Problems
#1 Transcribe the paragraph about the Library's collection of protest and dissent material, reproducing every word and punctuation mark.
#2 Restate word for word the lines of the records, beginning at the line that contains "Open the 상품가격 section label" and stopping at the end of the records. Omit the pictures.

━━━━━ Document section ━━━━━

This paper will discuss some of the more significant items collected by the Library over the past two decades such as Residents Against McDonalds, Occupy Melbourne and other protest publishing as well as dissenting material that appears at election time (with particular attention given to the 1999 Victorian state poll). The collection of this material offers its own peculiar issues and challenges, sometimes involving the Library itself being perceived as partisan coupled with the ongoing need to convince online publishers that they are, in fact, publishing. The issue of the need to secure publisher permission will continue but recent developments within the PANDORA partnership have provided new options. The intersection of political activity and the increasing utility of emerging technology has seen a steady shift from websites to social media which, in turn, offers new challenges to collect moments of dissent for permanent curation.

━━━━━ Listed entries ━━━━━

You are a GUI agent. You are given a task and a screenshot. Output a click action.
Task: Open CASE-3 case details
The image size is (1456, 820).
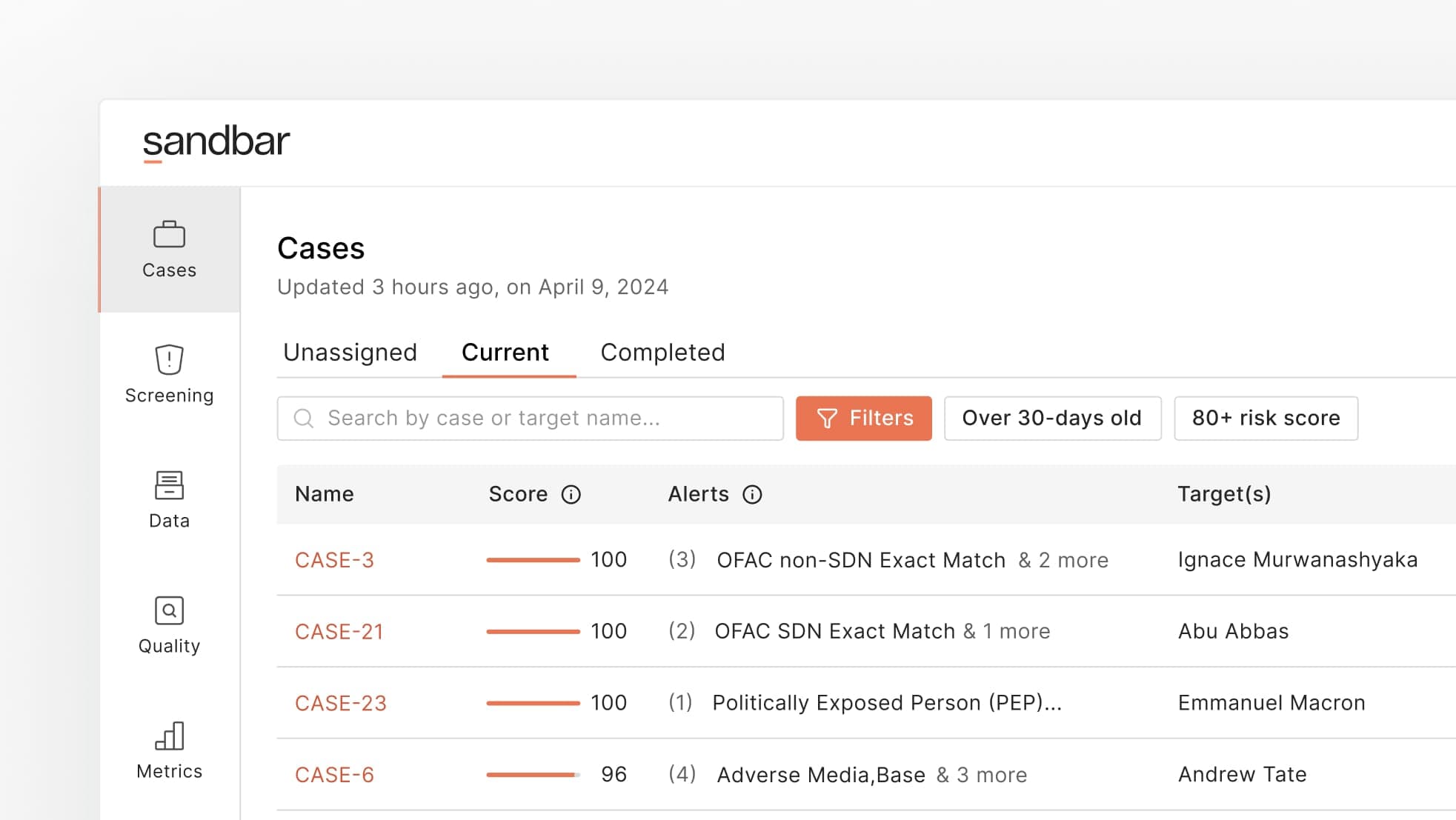coord(336,558)
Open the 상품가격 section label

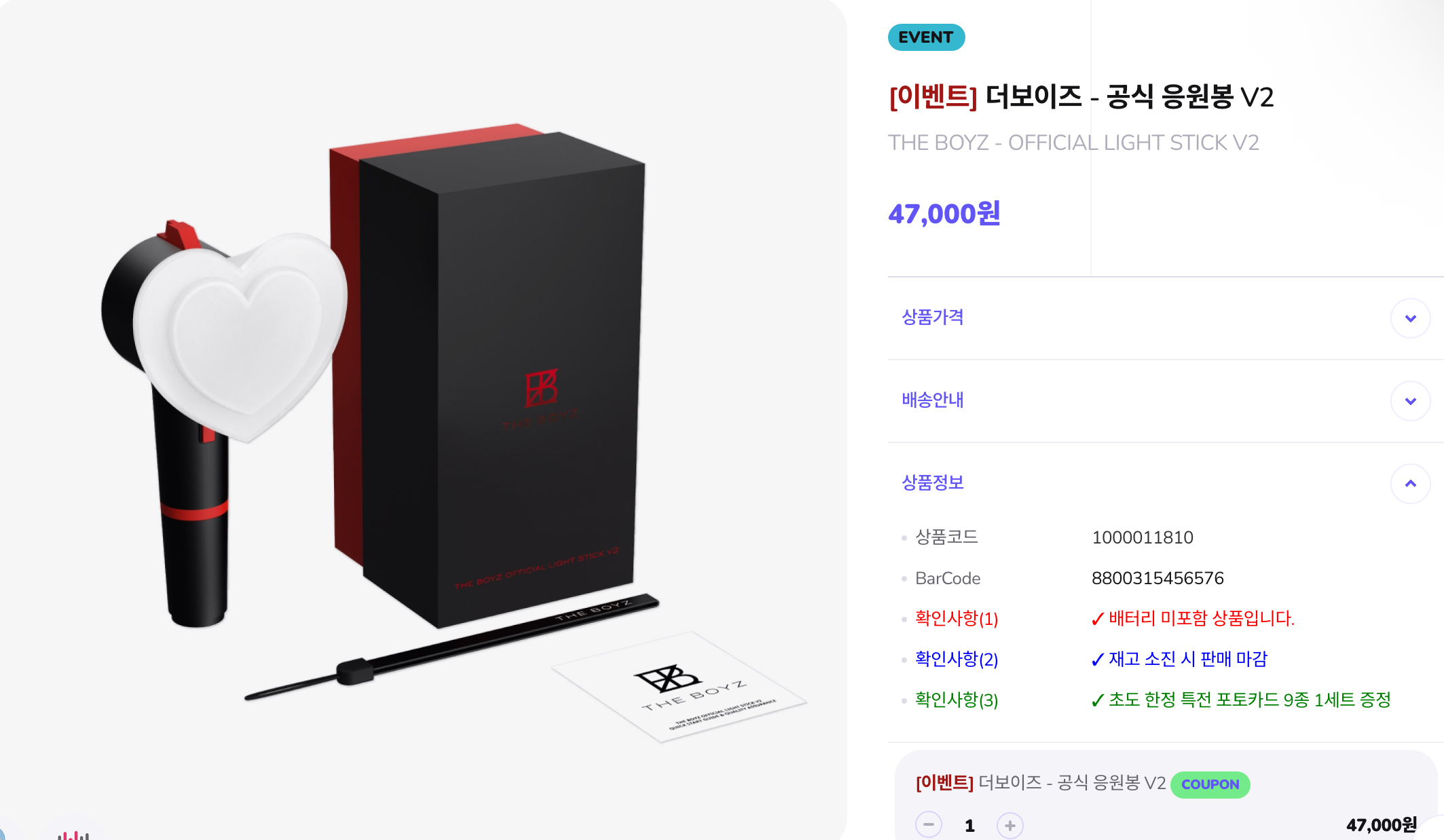932,318
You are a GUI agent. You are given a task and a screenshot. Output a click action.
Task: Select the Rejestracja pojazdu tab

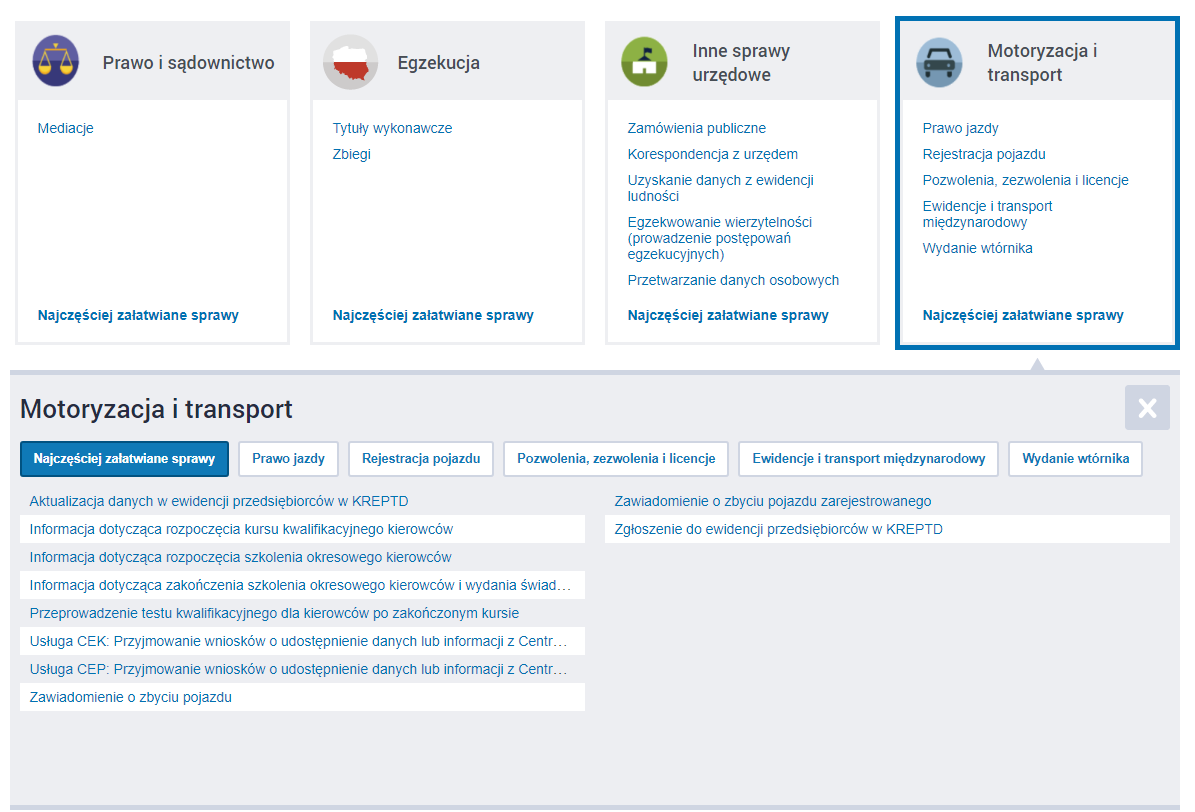tap(421, 459)
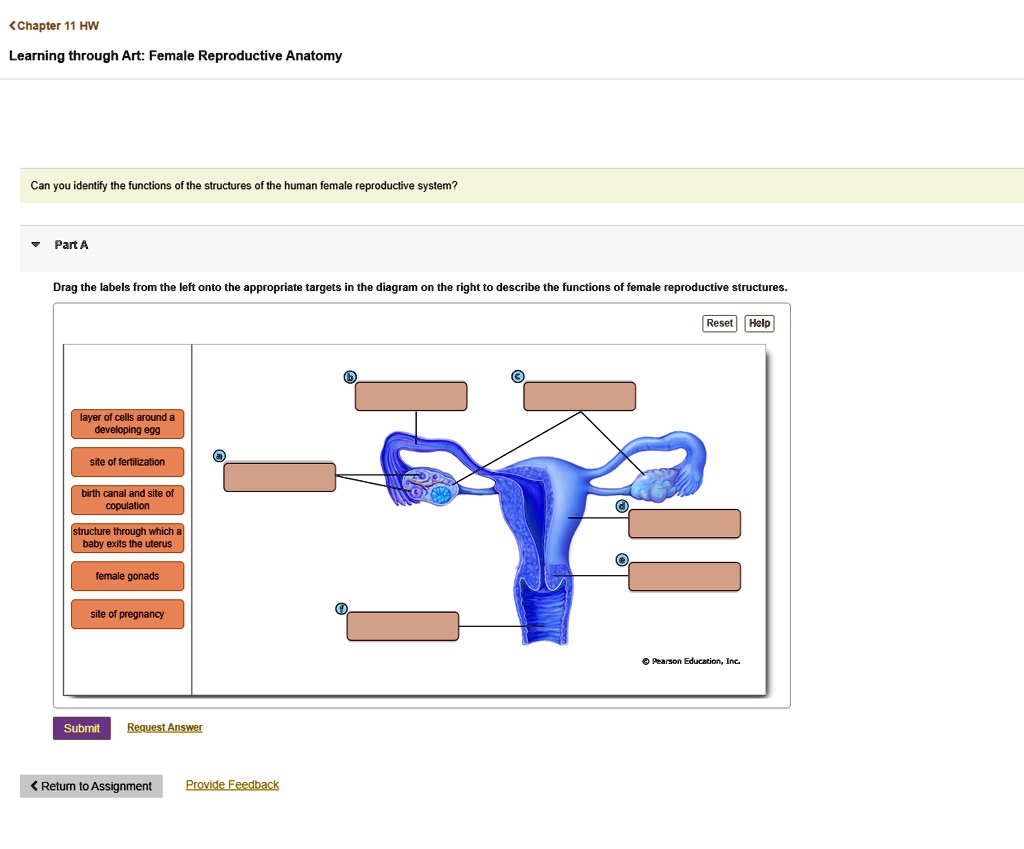The height and width of the screenshot is (849, 1024).
Task: Select the 'female gonads' label
Action: [127, 576]
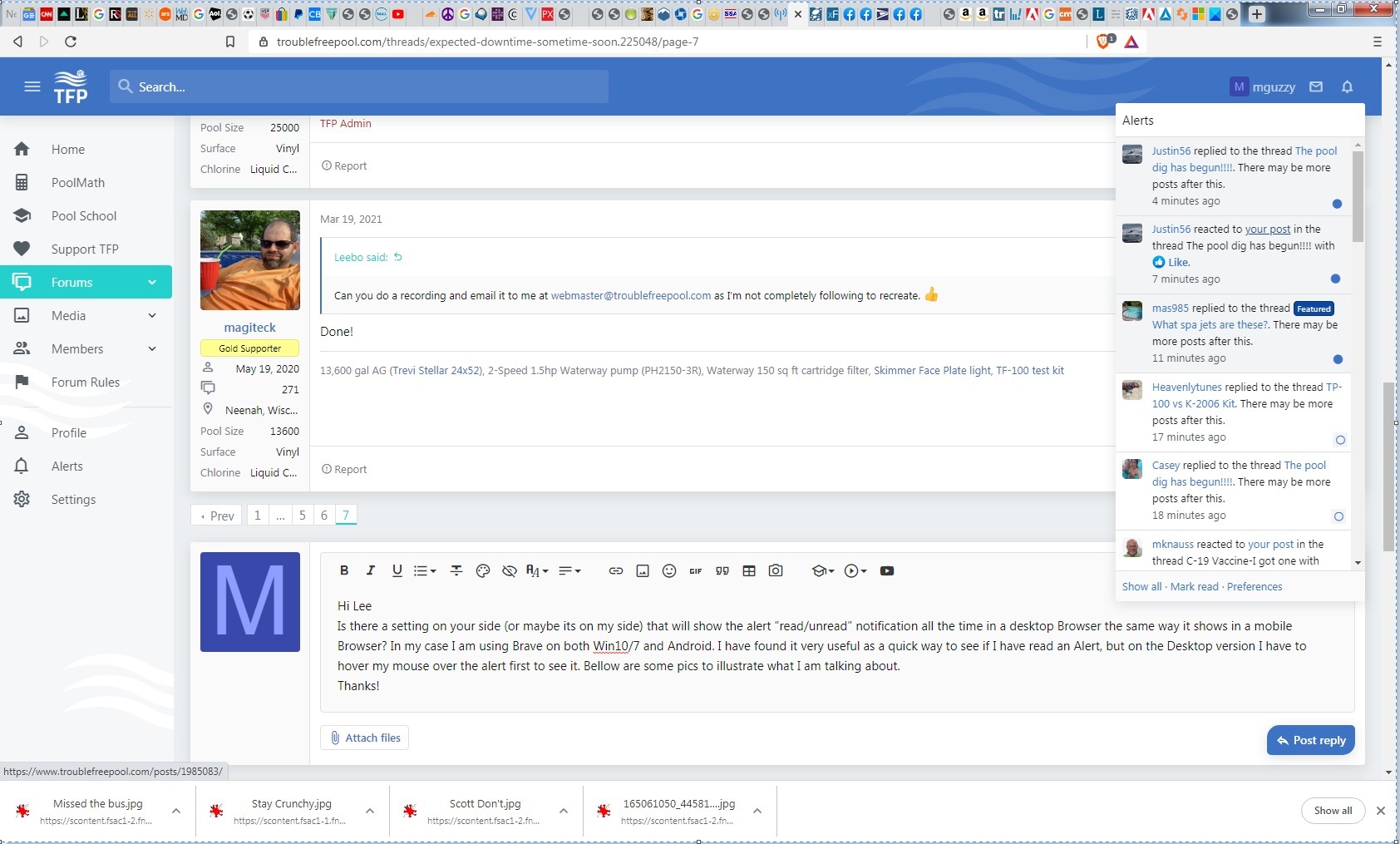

━━━━━

Solved tasks
#1
This paper will discuss some of the more significant items collected by the Library over the past two decades such as Residents Against McDonalds, Occupy Melbourne and other protest publishing as well as dissenting material that appears at election time (with particular attention given to the 1999 Victorian state poll). The collection of this material offers its own peculiar issues and challenges, sometimes involving the Library itself being perceived as partisan coupled with the ongoing need to convince online publishers that they are, in fact, publishing. The issue of the need to secure publisher permission will continue but recent developments within the PANDORA partnership have provided new options. The intersection of political activity and the increasing utility of emerging technology has seen a steady shift from websites to social media which, in turn, offers new challenges to collect moments of dissent for permanent curation.

#2
Open the 상품가격 section label

932,318
You are a GUI agent. You are given a task and a screenshot. Output a click action.
Task: Select the Rejestracja pojazdu tab

tap(421, 459)
The height and width of the screenshot is (849, 1024).
Task: Select the 'female gonads' label
Action: [127, 576]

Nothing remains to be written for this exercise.